• [Data excerpts]:
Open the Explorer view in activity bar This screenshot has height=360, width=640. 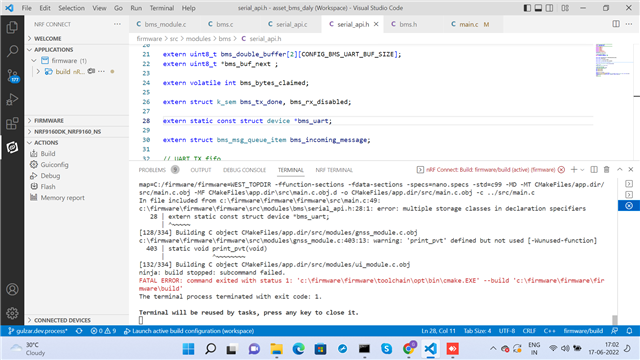pyautogui.click(x=12, y=27)
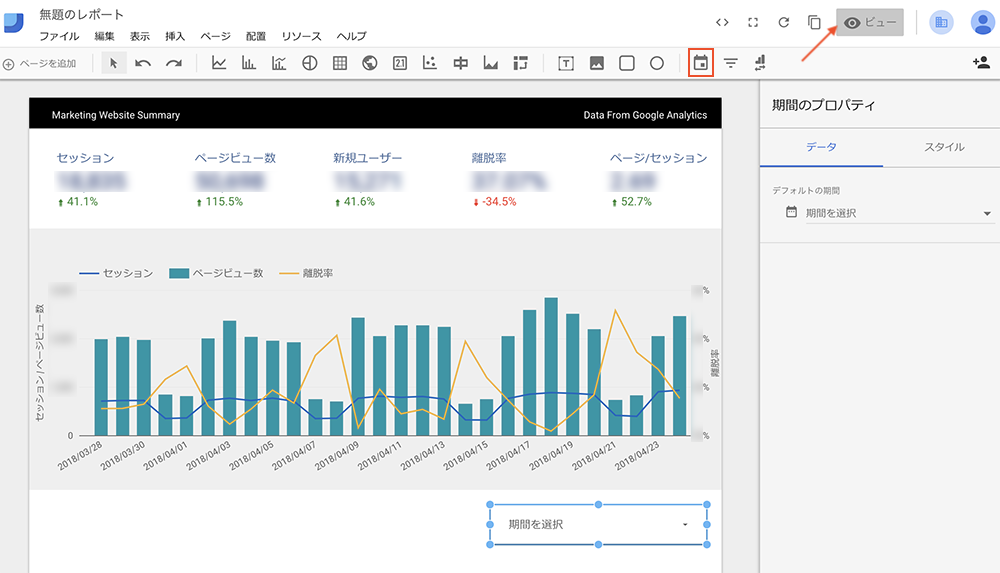Insert a bar chart from toolbar

pyautogui.click(x=249, y=63)
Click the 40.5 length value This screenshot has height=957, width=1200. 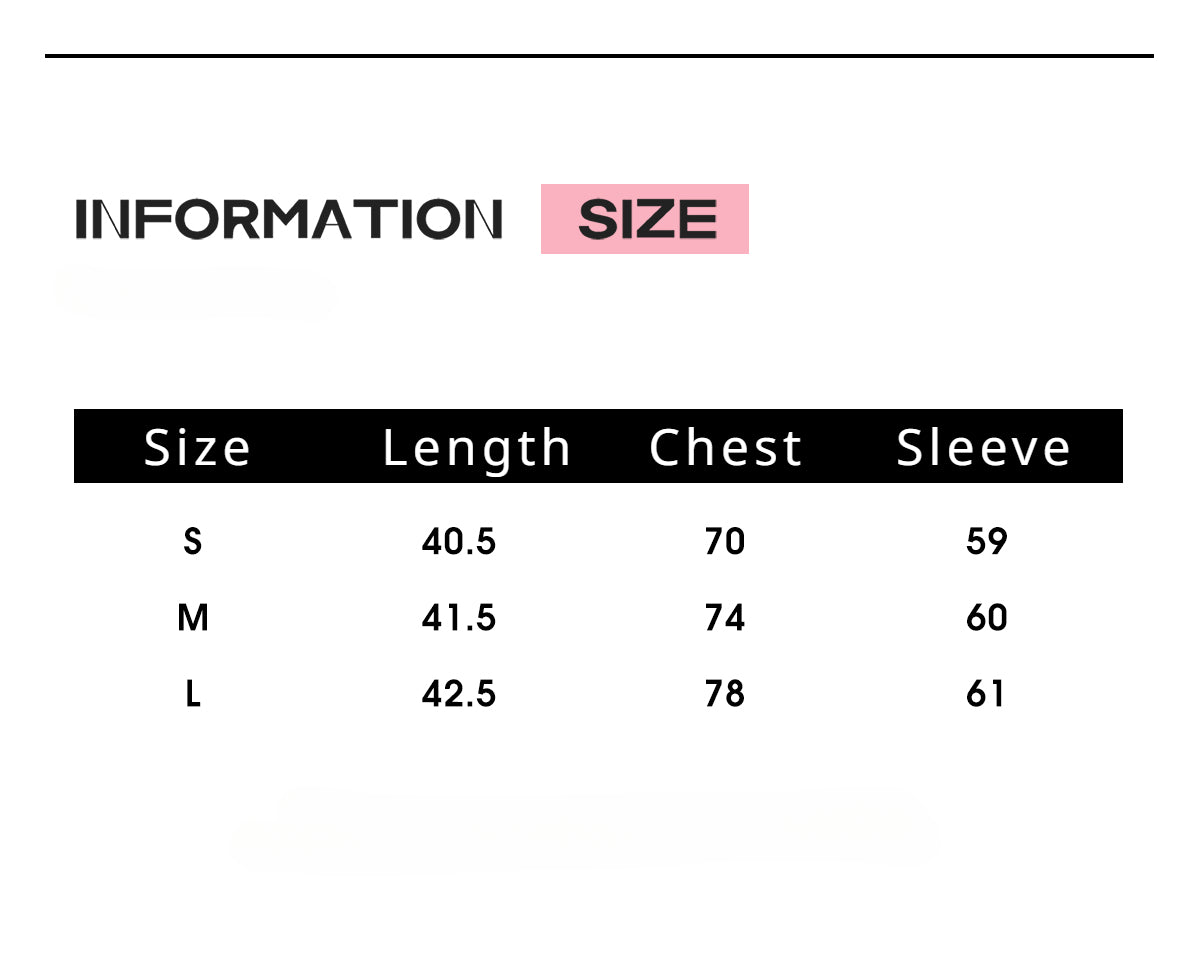(459, 542)
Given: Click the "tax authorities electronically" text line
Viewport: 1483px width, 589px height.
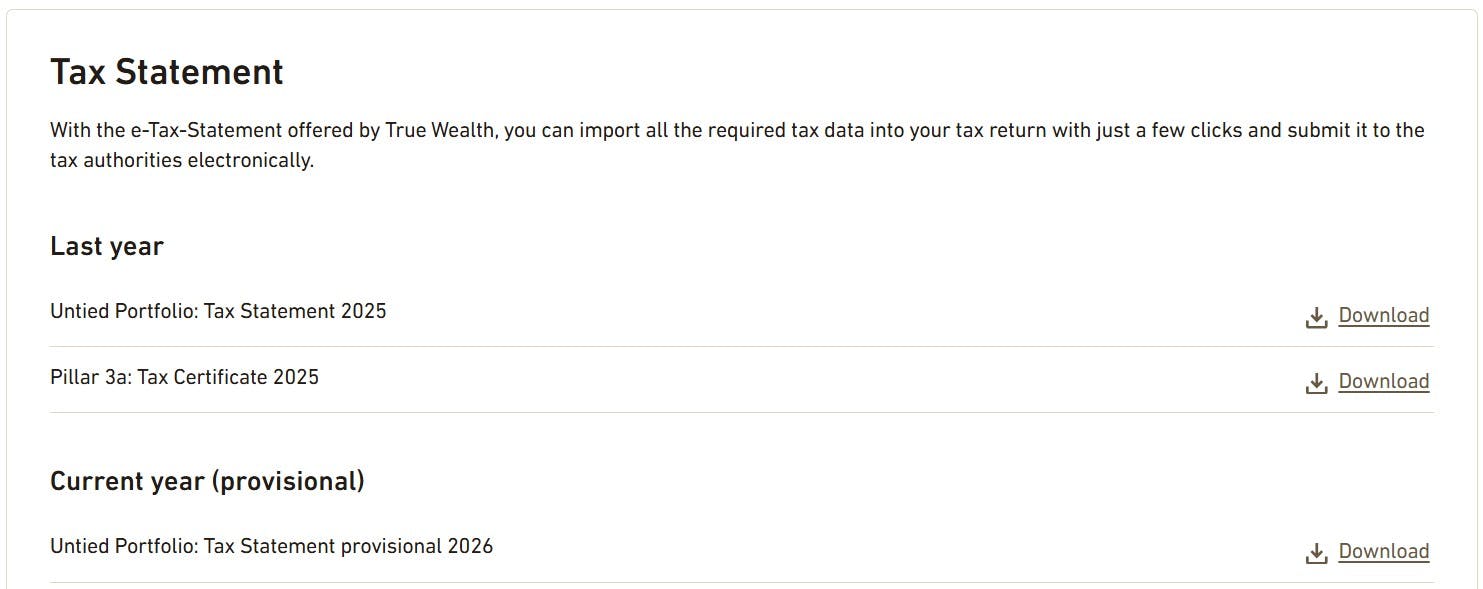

• [How to complete this task]:
Write out, exactly as they stand, the line with "Given: Click the" and every line after it through the end of the entries above; omit the pictures.

• [Solution to the exercise]:
Given: Click the "tax authorities electronically" text line
Viewport: 1483px width, 589px height.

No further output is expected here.